井上充昌、久永隆一
2016年1月14日01時55分
厚生年金に入る資格があるのに年金額の少ない国民年金に入っている人が約200万人と推計され、政府が対策に乗り出す。厚生労働省は13日、保険料負担を逃れるため、違法に厚生年金に入っていない可能性がある約79万事業所を対象に緊急調査すると表明。加入対象と判明すれば重点的に加入を指導し、「低年金」の予備軍を減らしたい考えだ。
この問題は、民主党の長妻昭氏が13日の衆院予算委員会で取りあげた。安倍晋三首相は「200万人の件は確実にやるように(塩崎恭久)厚労相に指示する」と答弁。厚生年金の未加入対策に本腰を入れる考えを示した。
厚生年金は会社の正社員のほか、労働時間や日数が正社員の4分の3以上のパートでも適用される。平均的な収入で40年間会社勤めすると厚生年金を月約15万6500円受け取れるが、自営業者や非正規社員らが入る国民年金は保険料を40年間満額納めて月約6万5千円。将来の年金額が本来より少なくなる人が続出する可能性がある。
保険料は国民年金なら月1万5590円で、厚生年金なら平均的な収入の人で月約3万9千円を払い、雇い主も同額を負担する。
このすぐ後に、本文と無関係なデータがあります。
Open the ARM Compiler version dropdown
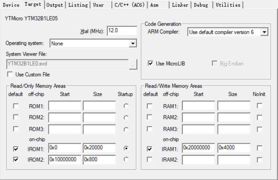coord(265,32)
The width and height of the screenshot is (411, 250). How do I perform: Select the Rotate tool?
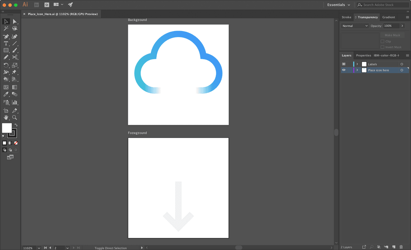(x=6, y=65)
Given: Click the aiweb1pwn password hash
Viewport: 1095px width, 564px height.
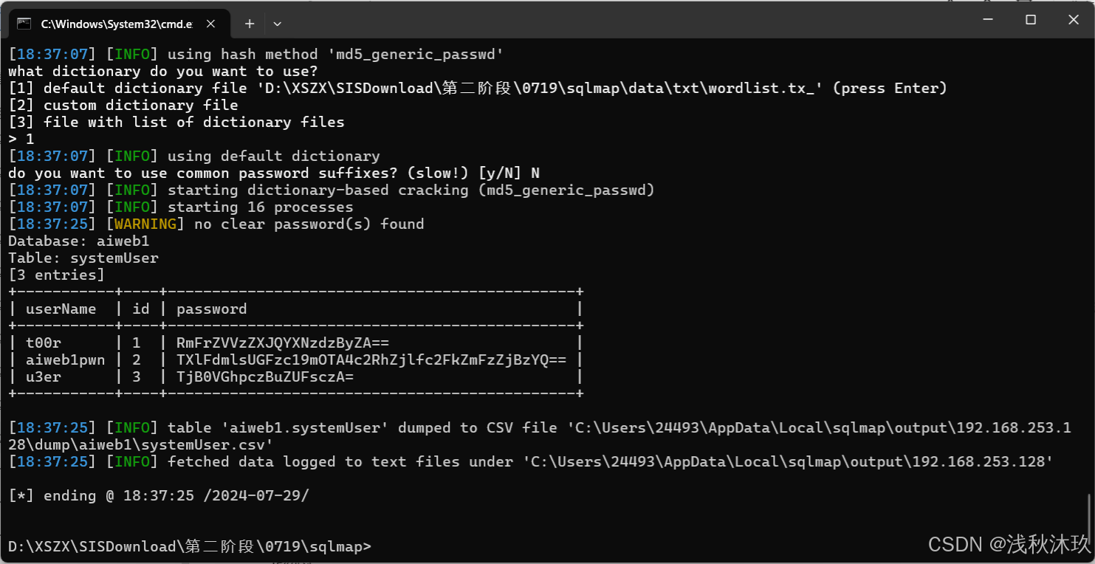Looking at the screenshot, I should click(371, 360).

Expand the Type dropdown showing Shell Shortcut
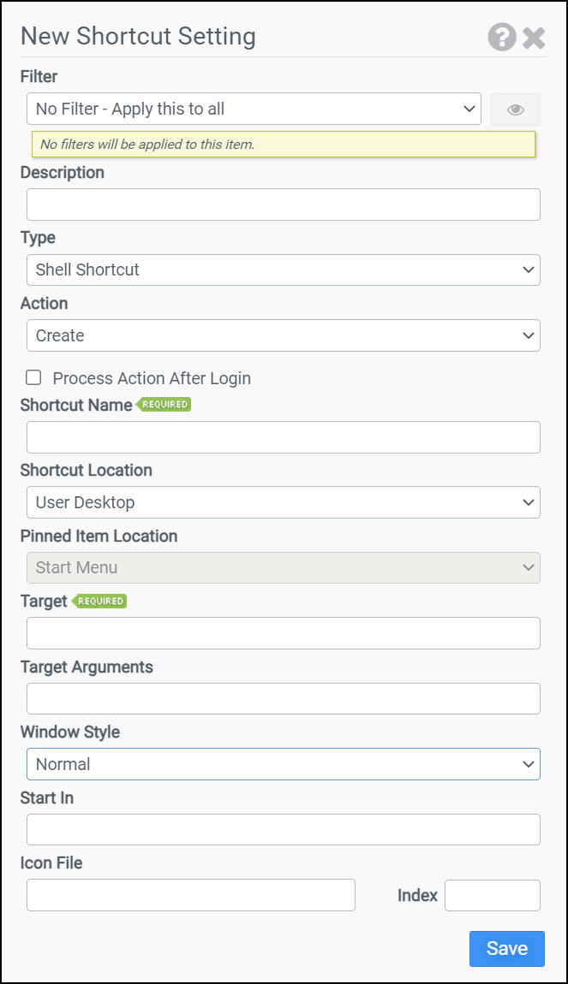(283, 270)
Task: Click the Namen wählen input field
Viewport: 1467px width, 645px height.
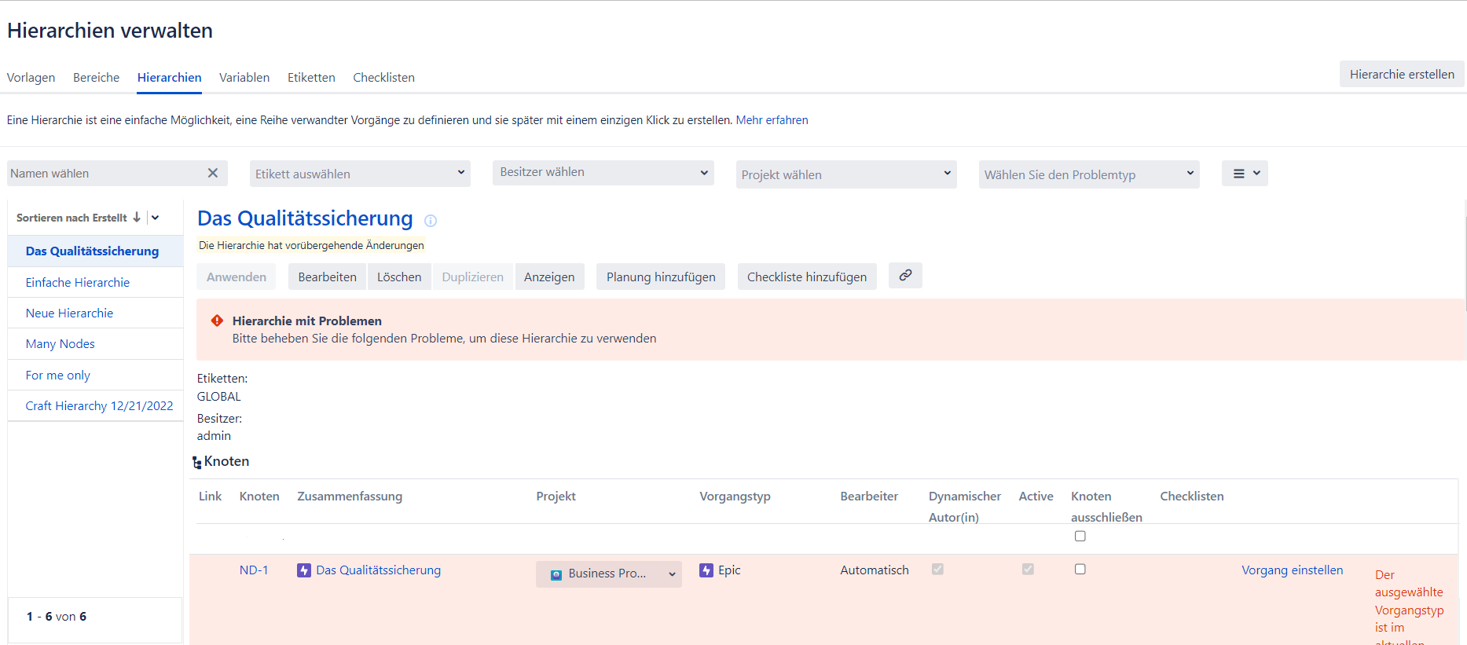Action: 105,174
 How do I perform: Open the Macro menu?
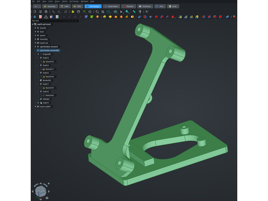(57, 2)
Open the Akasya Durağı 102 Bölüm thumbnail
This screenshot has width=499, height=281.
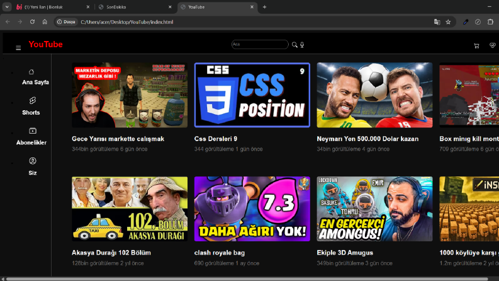click(130, 209)
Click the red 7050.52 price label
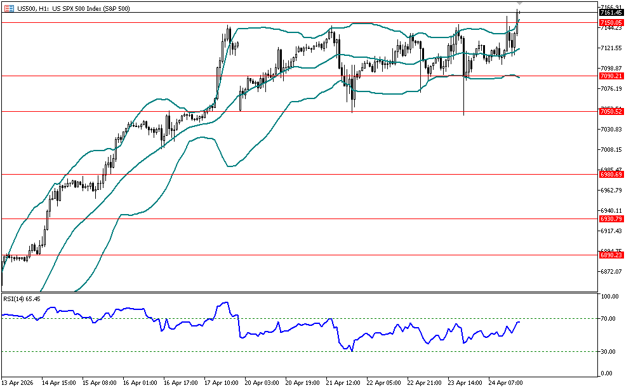Image resolution: width=631 pixels, height=390 pixels. click(x=610, y=111)
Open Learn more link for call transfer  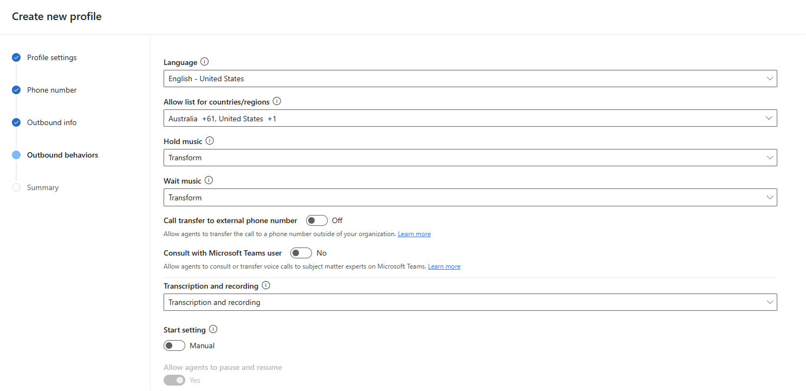414,234
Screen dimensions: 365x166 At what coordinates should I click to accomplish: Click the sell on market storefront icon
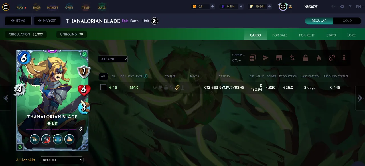tap(279, 58)
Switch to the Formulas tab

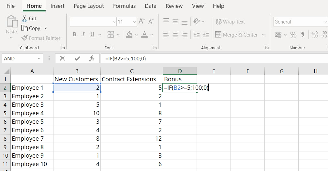[124, 6]
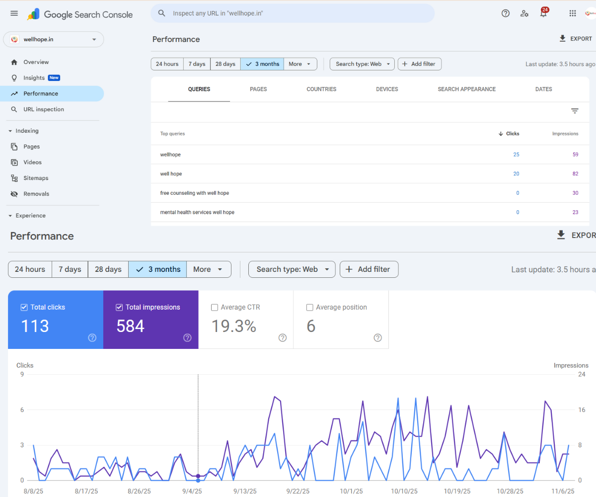Click the Average position help icon
This screenshot has height=497, width=596.
pos(377,338)
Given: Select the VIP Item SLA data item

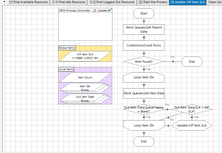Looking at the screenshot, I should pos(85,56).
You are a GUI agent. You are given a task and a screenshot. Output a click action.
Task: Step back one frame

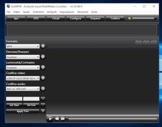pyautogui.click(x=57, y=119)
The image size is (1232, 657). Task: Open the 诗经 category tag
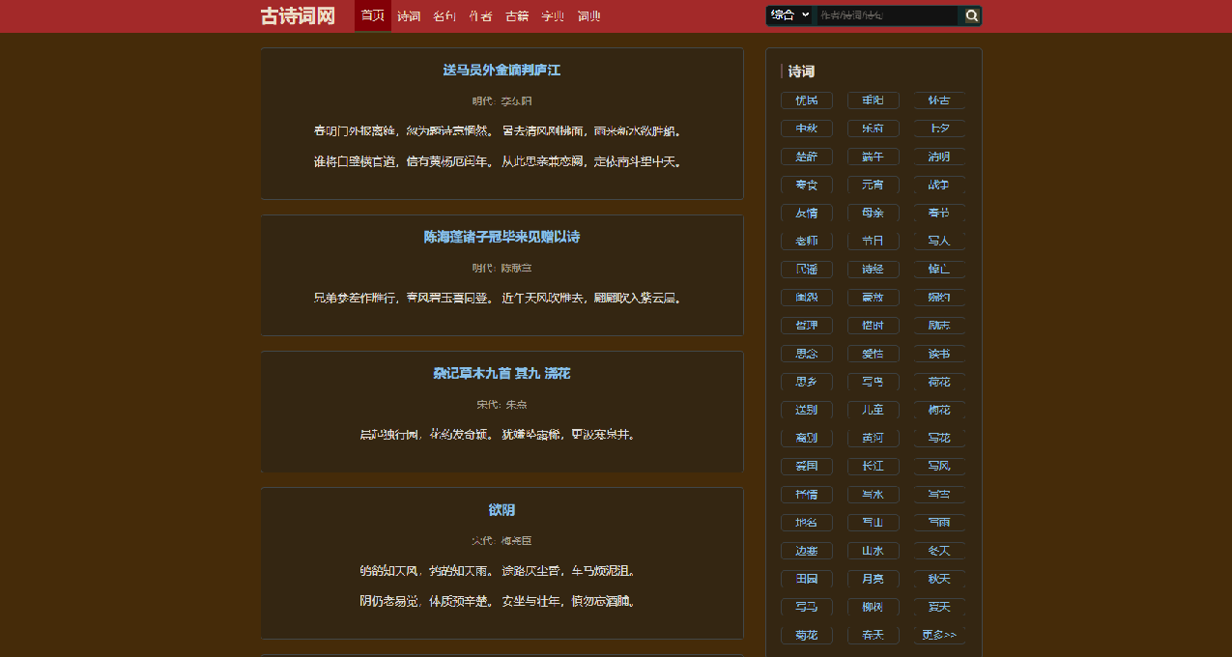(x=873, y=269)
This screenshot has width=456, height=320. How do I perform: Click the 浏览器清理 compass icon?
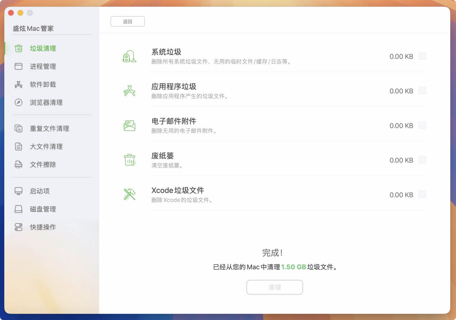click(x=18, y=102)
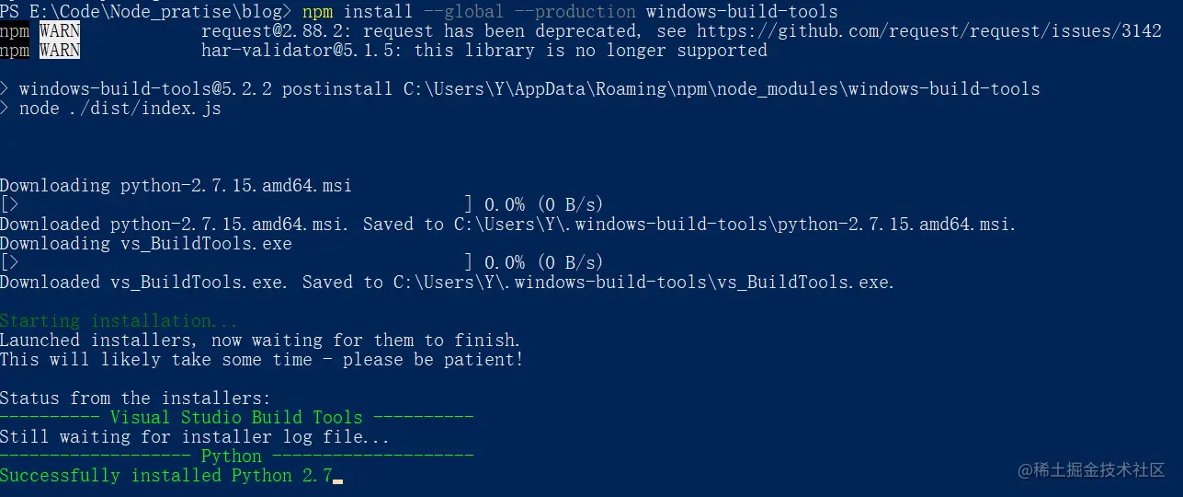1183x497 pixels.
Task: Click the python-2.7.15 download progress bar
Action: pos(237,204)
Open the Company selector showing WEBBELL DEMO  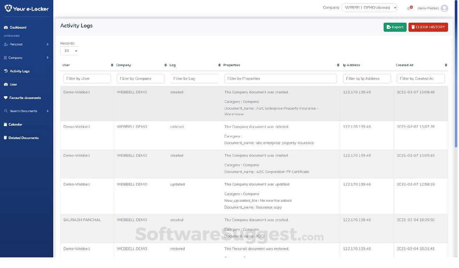tap(369, 7)
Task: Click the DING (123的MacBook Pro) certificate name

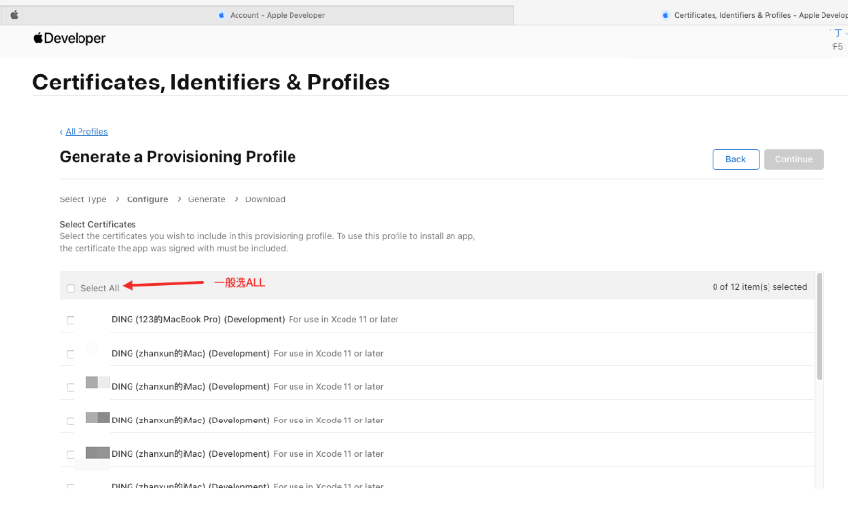Action: 198,319
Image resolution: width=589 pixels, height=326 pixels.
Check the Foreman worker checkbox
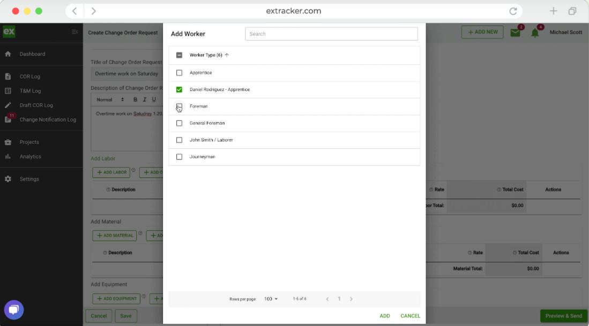click(x=179, y=106)
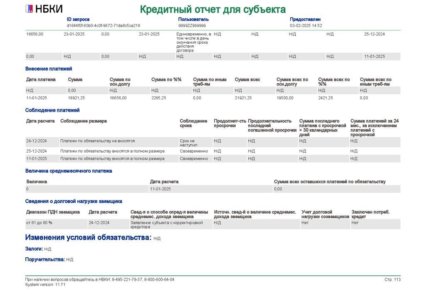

この負担を逃れるため、厚生年金の適用を年金事務所に届けない事業所がある。
日本年金機構は加入逃れの可能性がある約79万事業所に対し、早急に調査票を送る。従業員数や労働時間などを尋ね、回答内容から厚生年金の加入対象の可能性が高ければ、訪問して加入指導をする。必要なら立ち入り検査も行い、検査を拒否すると罰則もある。
厚労省は年金事務所で加入に必要な手続きをしていない事業所の所在地を登記簿などで割り出してきたが、休眠会社も多い。そこで今年度からは従業員に給与を支払っている事業所の名称や所在地情報の提供を国税庁から受けており、今後、さらに連携を強める。